## EXERCISE TASK
Reproduce, word for word, everything from "Foundations for Peace" down to "live together peacefully." in the essay on making peace below.

## EXCERPT TO READ
++++++++

Foundations for Peace
Fourth in the Making Peace series
Copyright © 2000 Dorian Scott Cole
Is Peace Possible? |
Power vs Power |
And the People's Choice Is... |
Is Peace Possible?
Is it actually possible to live in a way that people settle their differences without
violence and hostility? I'm not so sure that all people can live this way for a number of reasons. Some people are just too difficult for just about anyone to put up with. Some are too selfish or antisocial to create working relationships with. Some are convinced that their way is "right" and there is no room for compromise. But generally these people are well scattered in a population and are at least controllable, so there is hope that most of us can live together peacefully.
Are there fundamental things that are essential to making peace? I think that there are several:
- Anger Control
- The rule of law
- Peace-keepers - defusing confict
- Compromise or live apart
- Peaceful co-existence
- Pluralism - appreciate other's differences
- Conflict resolution
There may be a form of peace achieved by the first six, but not an effective peace. A form
of peace may be all we can realistically achieve in the immediate future, but not all that we
can hope to achieve. This article in the series will cover only the second of these, Power.
Something notable happened on the way to writing this article. I outline these series in
advance, usually three or four levels deep. I read authoritative books on these subjects while
I am writing the articles. I don't like to regurgitate others points of view, so for better or
worse this is vintage Scott. It isn't that my thoughts are so original, but they are not
spontaneously shaped by the next idea that comes along through the serendipitous reading of a book. After all, the point of this series isn't to be informative, but to help stimulate creative thought (and to pose a larger question, "What kind of a world are we creating for ourselves?").

++++++++

## PROVIDED INFORMATION
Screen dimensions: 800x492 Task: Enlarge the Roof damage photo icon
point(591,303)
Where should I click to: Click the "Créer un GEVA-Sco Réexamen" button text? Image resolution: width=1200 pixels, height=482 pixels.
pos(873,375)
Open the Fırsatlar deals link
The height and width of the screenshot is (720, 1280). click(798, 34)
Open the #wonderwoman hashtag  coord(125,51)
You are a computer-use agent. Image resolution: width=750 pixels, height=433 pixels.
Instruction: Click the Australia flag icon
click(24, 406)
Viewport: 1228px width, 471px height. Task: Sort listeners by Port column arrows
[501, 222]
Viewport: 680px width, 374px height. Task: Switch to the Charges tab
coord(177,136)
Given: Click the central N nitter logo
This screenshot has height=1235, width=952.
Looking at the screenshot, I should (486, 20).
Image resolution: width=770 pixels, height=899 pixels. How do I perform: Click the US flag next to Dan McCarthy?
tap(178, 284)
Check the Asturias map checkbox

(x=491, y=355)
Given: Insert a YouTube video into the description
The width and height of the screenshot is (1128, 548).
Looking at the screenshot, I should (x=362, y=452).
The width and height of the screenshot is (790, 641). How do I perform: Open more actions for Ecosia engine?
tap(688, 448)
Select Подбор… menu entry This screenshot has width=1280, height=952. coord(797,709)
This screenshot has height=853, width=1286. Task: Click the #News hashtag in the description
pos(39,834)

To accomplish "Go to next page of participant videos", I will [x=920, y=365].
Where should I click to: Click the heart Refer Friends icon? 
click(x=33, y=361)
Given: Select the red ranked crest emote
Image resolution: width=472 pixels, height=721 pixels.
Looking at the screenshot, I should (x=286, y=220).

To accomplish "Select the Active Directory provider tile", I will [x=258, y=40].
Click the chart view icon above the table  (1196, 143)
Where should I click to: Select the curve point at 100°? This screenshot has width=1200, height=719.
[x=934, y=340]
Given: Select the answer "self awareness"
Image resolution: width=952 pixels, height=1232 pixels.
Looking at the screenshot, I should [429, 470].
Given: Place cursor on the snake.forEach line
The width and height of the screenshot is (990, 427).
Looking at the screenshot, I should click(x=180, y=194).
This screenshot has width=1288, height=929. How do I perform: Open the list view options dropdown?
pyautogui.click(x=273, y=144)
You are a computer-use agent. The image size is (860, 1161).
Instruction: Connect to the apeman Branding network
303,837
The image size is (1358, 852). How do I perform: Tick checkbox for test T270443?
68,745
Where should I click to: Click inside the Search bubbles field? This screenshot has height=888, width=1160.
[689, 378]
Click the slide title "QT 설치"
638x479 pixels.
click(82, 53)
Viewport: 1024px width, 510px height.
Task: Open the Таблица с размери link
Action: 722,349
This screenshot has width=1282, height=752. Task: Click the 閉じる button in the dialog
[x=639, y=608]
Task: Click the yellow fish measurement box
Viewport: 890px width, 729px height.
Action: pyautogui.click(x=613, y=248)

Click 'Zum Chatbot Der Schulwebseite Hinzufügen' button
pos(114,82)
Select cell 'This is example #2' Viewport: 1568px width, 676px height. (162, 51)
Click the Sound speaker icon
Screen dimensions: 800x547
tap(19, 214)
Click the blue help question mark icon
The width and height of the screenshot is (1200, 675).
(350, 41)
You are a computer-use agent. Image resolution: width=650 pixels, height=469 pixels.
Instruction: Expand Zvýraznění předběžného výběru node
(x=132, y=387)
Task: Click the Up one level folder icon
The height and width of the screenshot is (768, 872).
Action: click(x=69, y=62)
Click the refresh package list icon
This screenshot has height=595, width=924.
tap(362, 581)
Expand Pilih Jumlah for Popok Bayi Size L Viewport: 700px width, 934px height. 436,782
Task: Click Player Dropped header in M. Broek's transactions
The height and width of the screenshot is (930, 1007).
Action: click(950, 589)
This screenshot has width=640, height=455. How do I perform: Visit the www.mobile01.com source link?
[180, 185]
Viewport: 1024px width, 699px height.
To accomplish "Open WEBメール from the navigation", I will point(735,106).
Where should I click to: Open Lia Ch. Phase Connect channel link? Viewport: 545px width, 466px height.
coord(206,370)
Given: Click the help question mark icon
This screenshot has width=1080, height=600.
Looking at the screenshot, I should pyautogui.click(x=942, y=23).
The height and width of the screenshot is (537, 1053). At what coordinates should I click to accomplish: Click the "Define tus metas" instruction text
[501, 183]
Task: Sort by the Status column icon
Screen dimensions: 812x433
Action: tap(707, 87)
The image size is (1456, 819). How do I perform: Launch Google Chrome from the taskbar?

++++++++

## THE ANSWER
Foundations for Peace
Fourth in the Making Peace series
Copyright © 2000 Dorian Scott Cole
Is Peace Possible? |
Power vs Power |
And the People's Choice Is... |
Is Peace Possible?
Is it actually possible to live in a way that people settle their differences without
violence and hostility? I'm not so sure that all people can live this way for a number of reasons. Some people are just too difficult for just about anyone to put up with. Some are too selfish or antisocial to create working relationships with. Some are convinced that their way is "right" and there is no room for compromise. But generally these people are well scattered in a population and are at least controllable, so there is hope that most of us can live together peacefully.